Dimensions of the Article
- Policy Ignorance
- Benefits down the line
- Maternity and Child Care
- Domestic Workers
- Care Economy: A public good
- Way Forward
Policy Ignorance
- Immense contribution of women in all spheres of life is high undervalued and hardly rewarded.
- Evident in care work – both paid and unpaid.
- Care Work encompasses direct activities such as feeding a baby, nursing an ill partner or indirect activities like cooking, cleaning etc.
- Unpaid Care Work is directly linked to labour market inequalities but has not received enough policy attention.
- Many care workers struggle for rights and entitlements as workers.
- Though SDGs and ILO in its Centenary Declaration has included Care Economy, the investment in this has not matched the pace.
- ILO has brought out its new report titled – ‘Care at Work: Investing in care leave and services for a more gender-equal world of work’
Benefits down the line
- Report highlights the importance of maternity, paternity, and special care leave, which help balance women’s and men’s work and family responsibilities throughout their lives.
- It demonstrates that workplaces that provide time, income security and space for undertaking care services such as breastfeeding, enable positive nutrition and health outcomes.

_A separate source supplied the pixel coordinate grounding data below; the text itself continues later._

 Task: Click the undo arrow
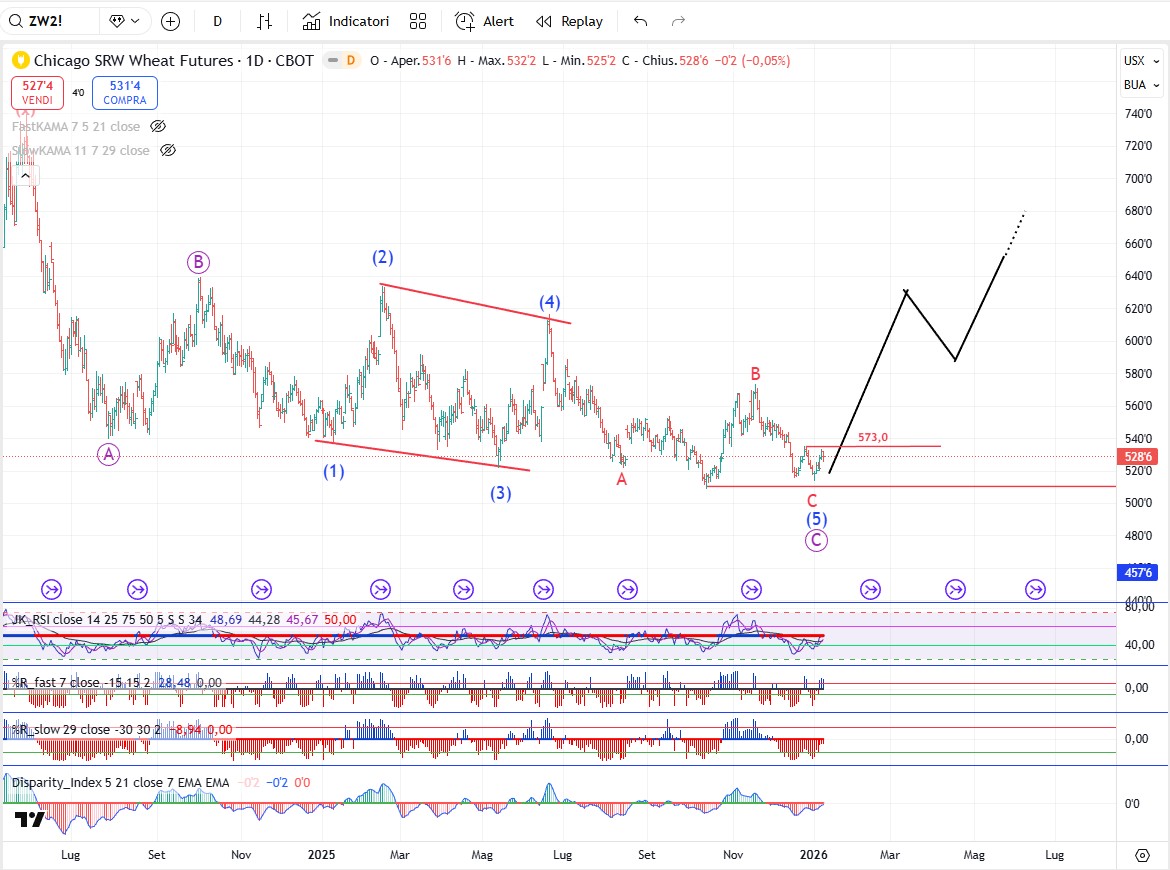pyautogui.click(x=641, y=21)
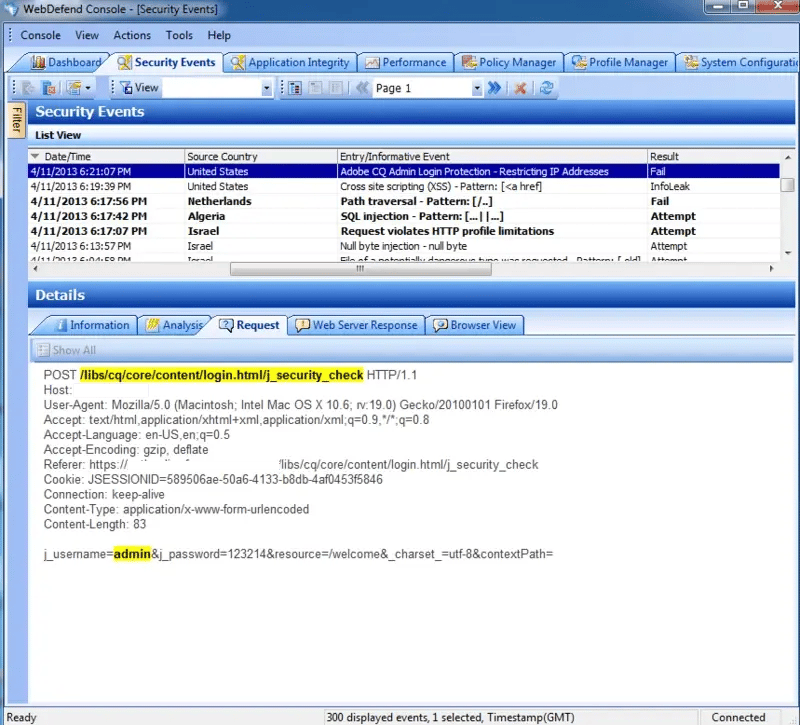Open the Tools menu
800x725 pixels.
coord(179,35)
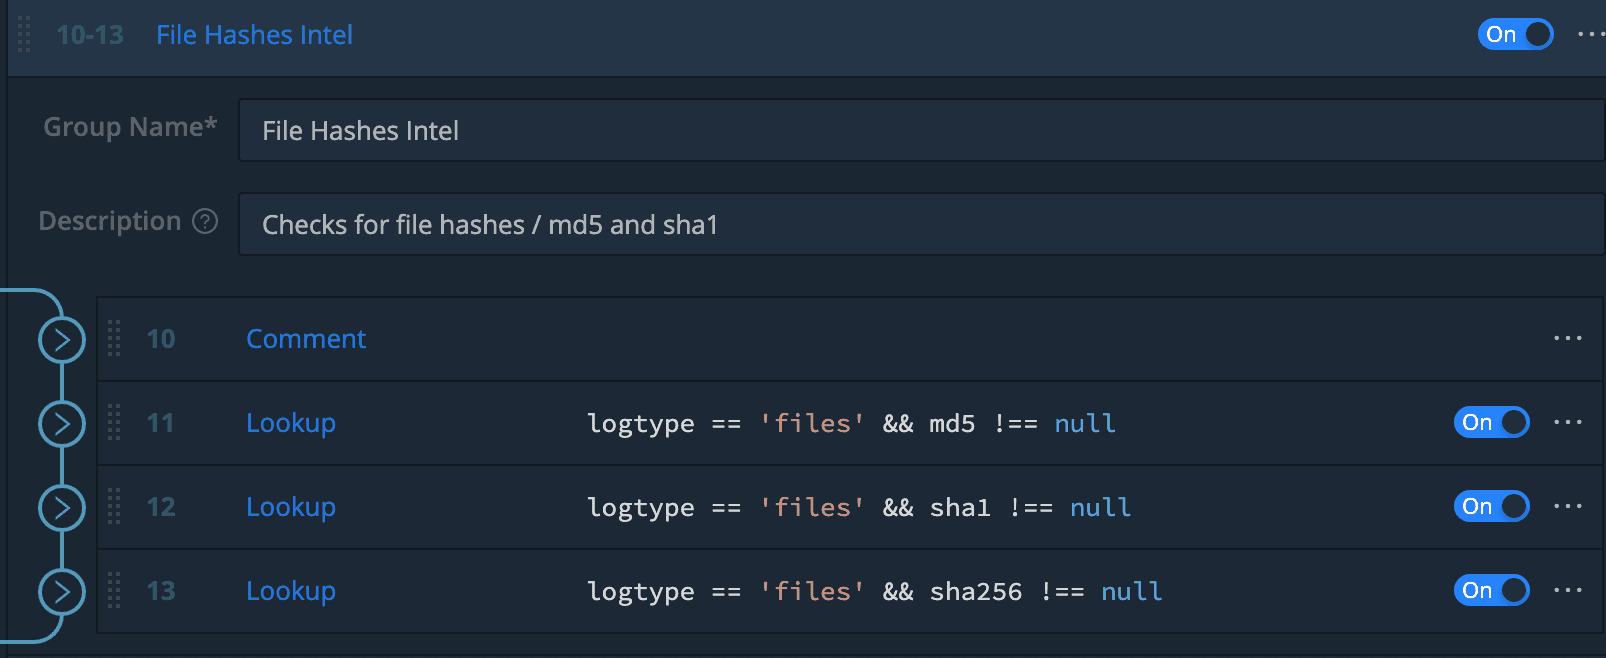Toggle off the File Hashes Intel group

[1515, 35]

- Bridging the gaps in current policies and service provisions to nurture childcare and elderly care services will deliver the benefits of child development, aging in dignity and independent living as the population grows older and also generate more and better employment opportunities.
Maternity and Child Care
- Maternity leave is a universal human and labour right. Yet, it remains unfulfilled across countries, leaving millions of workers with family responsibilities without adequate protection and support.
- India fares better than its peers in offering 26 weeks of maternity leave, against the ILO’s standard mandate of 14 weeks that exists in 120 countries but this is extended only to formally employed women while 89% is employed in informal sector.

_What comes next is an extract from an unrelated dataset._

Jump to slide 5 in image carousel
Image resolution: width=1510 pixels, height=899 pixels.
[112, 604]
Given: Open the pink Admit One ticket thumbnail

- Paternity leave is recognised as an enabler for both mothers and fathers to better balance work and family responsibilities, it is not provided in many countries.

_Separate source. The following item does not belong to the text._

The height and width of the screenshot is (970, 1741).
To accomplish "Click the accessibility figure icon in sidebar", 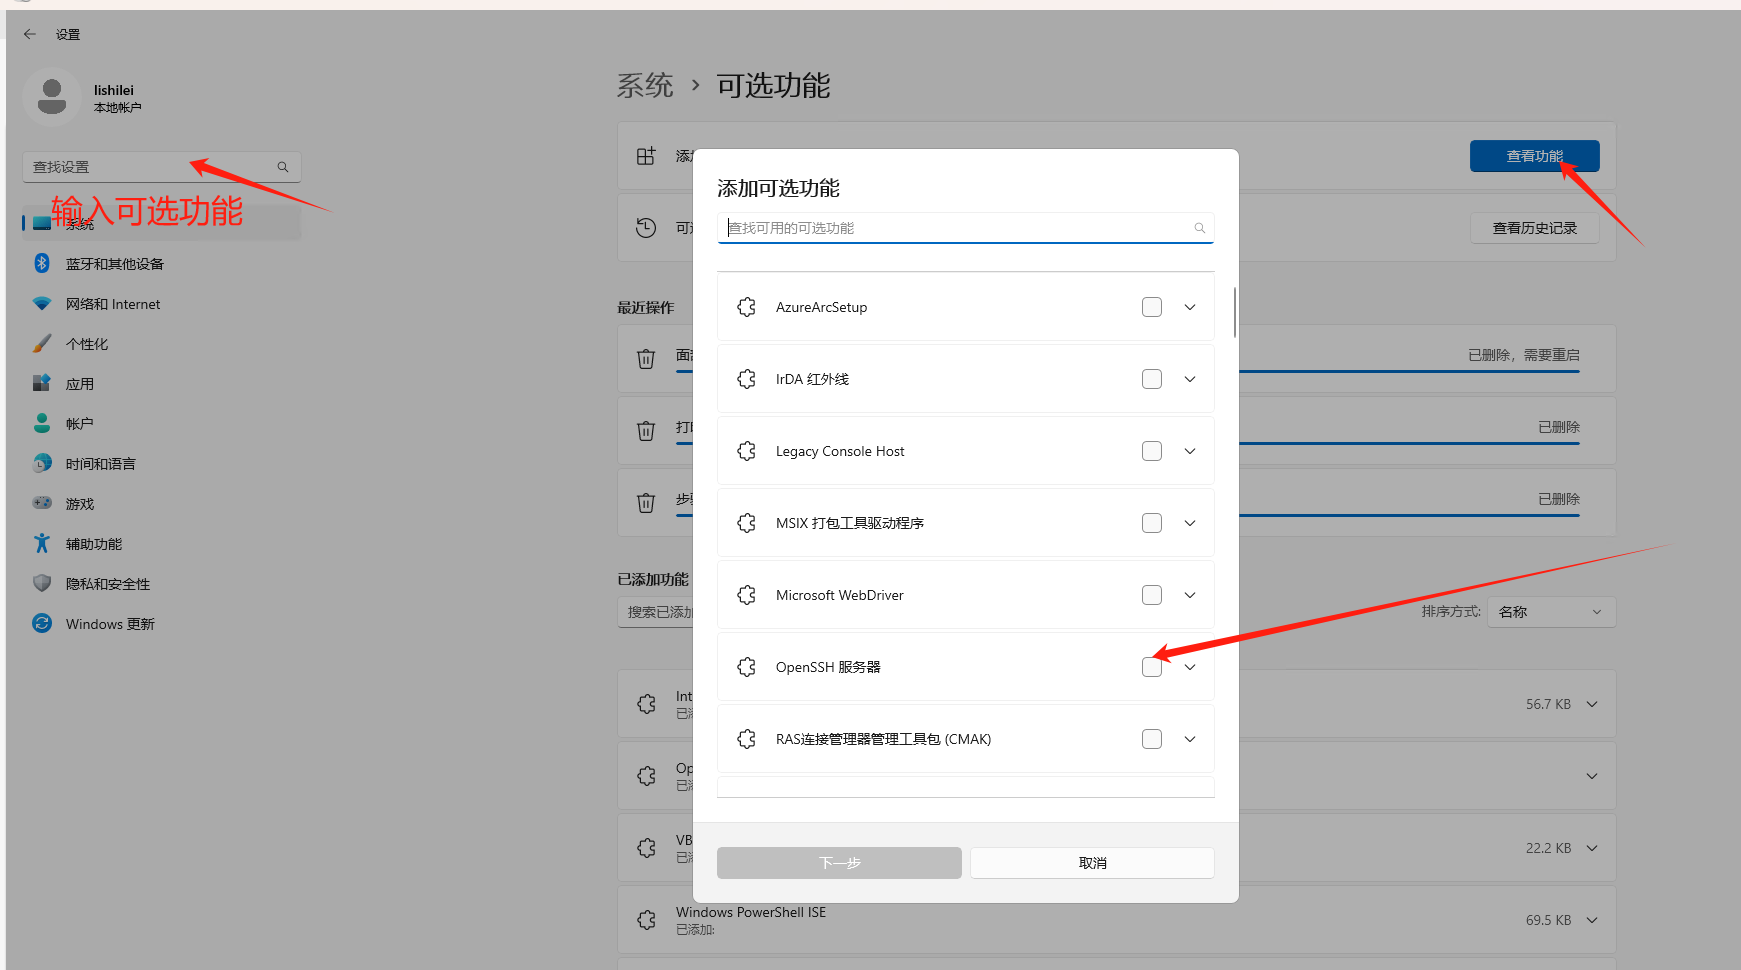I will pyautogui.click(x=42, y=543).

- The average paternity leave is nine days, which further exacerbates inequity.
- Access to quality and affordable care services such as childcare, elderly care and care for people with disabilities is a challenge, workers with family responsibilities face globally.
- Though Creche facilities have been mandated their implementation remains weak.
- Working conditions of care workers are another critical gap to address where they need to be recognised as professionals.
Domestic Workers
- Domestic Workers became ad hoc care workers during the novel coronavirus pandemic without adequate social or health protection measures.
- 26 lakh of the 39 lakh domestic workers in India are female. While important developments have extended formal coverage to domestic workers in India, such as the Sexual Harassment of Women at Workplace (Prevention, Prohibition and Redressal) Act and the minimum wage schedule in many States, more efforts are required to ensure decent work for them.
- Recognising care workers and promoting decent work for all, including for domestic and childcare workers are also necessary for India to achieve the SDGs which have a principle of ‘leave no one behind’
Care Economy: A public good
- India needs to treat Care Economy as a public good and it needs to increase the share of spending of its GDP which currently stands at 1%.
- in consultation with employers’ and workers’ organisations and the relevant stakeholders, the Government needs to conceptualise a strategy and action plan for improved care policies, care service provisions and decent working conditions for care workers.
- The ILO proposes a 5R framework for decent care work centred around achieving gender equality. The framework urges the Recognition, Reduction, and Redistribution of unpaid care work, promotes Rewarding care workers with more and decent work, and enables their Representation in social dialogue and collective bargaining.
Way Forward
Greater investment in care services can create an additional 300 million jobs globally, many of which will be for women. In turn this will help increase female labour force participation and advance Sustainable Development Goal (SDG) 8 which is to ‘promote sustained, inclusive and sustainable economic growth, full and productive employment and decent work for all’.